Since ethical business behavior is good for both the business enterprise and society, we foster ethics in their day-to-day working. Some of the basic elements of business ethics while running a business enterprise are as under:


(i) Top Management Commitment: Top management has a crucial role in guiding the entire organisation towards ethically upright behaviour. To achieve results, the Chief Executive Officer (or CEO) and other higher level managers need to be openly and strongly committed to ethical conduct.


(ii) Publication of a ‘Code’: Enterprises with effective ethics programmes define the principles of conduct for the whole organisation in the form of written documents which is referred to as the "code". This involves areas such as fundamental honesty and adherence to laws; product safety and quality; health and safety in the workplace etc


(iii) Establishment of Compliance Mechanisms: Company must ensure that actual decisions and actions comply with the firm’s ethical standards by establishing suitable mechanisms. Some examples of such mechanisms are: paying attention to values and ethics in recruiting and hiring; emphasizing corporate ethics in training; auditing performance regularly to analyze the degree of compliance; and instituting communication systems to help employees report incidents of unethical behaviour.


(iv) Involving Employees at all Levels: Involvement of employees in ethics programmes is a must as at different levels they are the ones who implement ethics policies to make ethical business a reality.

Although it is difficult to accurately measure the end results of ethics programmes, the firms can certainly audit to monitor compliance with ethical standards. The top management team and other employees should then discuss the results for further course of action.


What is the role of business in protecting the environment?

Role of Business in Environmental Protection

Since the quality of the environment is important for all of us, we have a collective responsibility to protect it from being spoiled. Whether it is government, business enterprises, consumers, workers, or other members of society, each one can do something to stop polluting the environment. Government can enact laws to ban hazardous products. Consumers, workers and the members of society can avoid using certain products and doing things that are not environment friendly.

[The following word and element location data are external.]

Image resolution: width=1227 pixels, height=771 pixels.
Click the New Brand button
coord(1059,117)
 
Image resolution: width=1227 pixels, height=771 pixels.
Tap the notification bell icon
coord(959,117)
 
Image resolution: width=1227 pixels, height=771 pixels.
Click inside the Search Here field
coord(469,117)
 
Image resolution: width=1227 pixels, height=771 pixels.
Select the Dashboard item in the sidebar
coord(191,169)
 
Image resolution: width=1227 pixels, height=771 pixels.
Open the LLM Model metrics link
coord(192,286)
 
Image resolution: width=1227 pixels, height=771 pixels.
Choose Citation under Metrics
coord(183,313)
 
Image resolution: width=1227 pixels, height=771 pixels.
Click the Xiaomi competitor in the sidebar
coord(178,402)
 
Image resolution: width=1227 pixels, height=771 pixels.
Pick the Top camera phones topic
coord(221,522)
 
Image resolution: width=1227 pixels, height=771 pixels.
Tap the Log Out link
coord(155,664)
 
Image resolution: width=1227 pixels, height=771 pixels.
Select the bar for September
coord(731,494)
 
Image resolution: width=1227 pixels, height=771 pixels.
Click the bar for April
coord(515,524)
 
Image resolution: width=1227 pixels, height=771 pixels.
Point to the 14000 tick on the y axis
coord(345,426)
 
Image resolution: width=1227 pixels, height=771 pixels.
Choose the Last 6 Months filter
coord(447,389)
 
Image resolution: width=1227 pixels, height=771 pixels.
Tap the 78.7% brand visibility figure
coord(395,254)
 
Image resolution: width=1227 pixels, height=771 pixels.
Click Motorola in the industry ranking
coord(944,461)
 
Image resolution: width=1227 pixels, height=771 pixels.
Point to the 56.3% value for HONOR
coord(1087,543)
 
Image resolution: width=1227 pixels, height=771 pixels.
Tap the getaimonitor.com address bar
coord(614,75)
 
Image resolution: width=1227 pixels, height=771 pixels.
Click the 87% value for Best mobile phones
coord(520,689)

The business enterprises should, however, take the lead in providing their own solutions to environmental problems. It is the social responsibility of every business to take steps not only to check all sorts of pollution but also to protect environmental resources. In most cases, a modification or change in the process of production, redesign of equipment, substituting poor quality materials with better ones or other innovative approaches could greatly reduce or even eliminate pollution entirely. Some of the specific steps which can be taken by business enterprises for environmental protection are:

(i) A definite commitment by top management of the enterprise to create, maintain and develop work culture for environmental protection and pollution prevention.

(ii) Ensuring that commitment to environmental protection is shared throughout the enterprise by all divisions and employees.

(iii) Developing clear-cut policies and programmes for purchasing good quality raw materials, employing superior technology, using scientific techniques of disposal and treatment of wastes and developing employee skills for the purpose of pollution control.

(iv) Complying with the laws and regulations enacted by the Government for prevention of pollution.

(v) Participation in government programmes relating to management of hazardous substances, clearing up of polluted rivers, plantation of trees, and checking deforestation.

(vi) Periodical assessment of pollution control programmes in terms of costs and benefits so as to increase the progress with respect to environmental protection.

(vii) Arranging educational workshops and training materials to share technical information and experience with suppliers, dealers and customers to get them actively involved in pollution control programmes.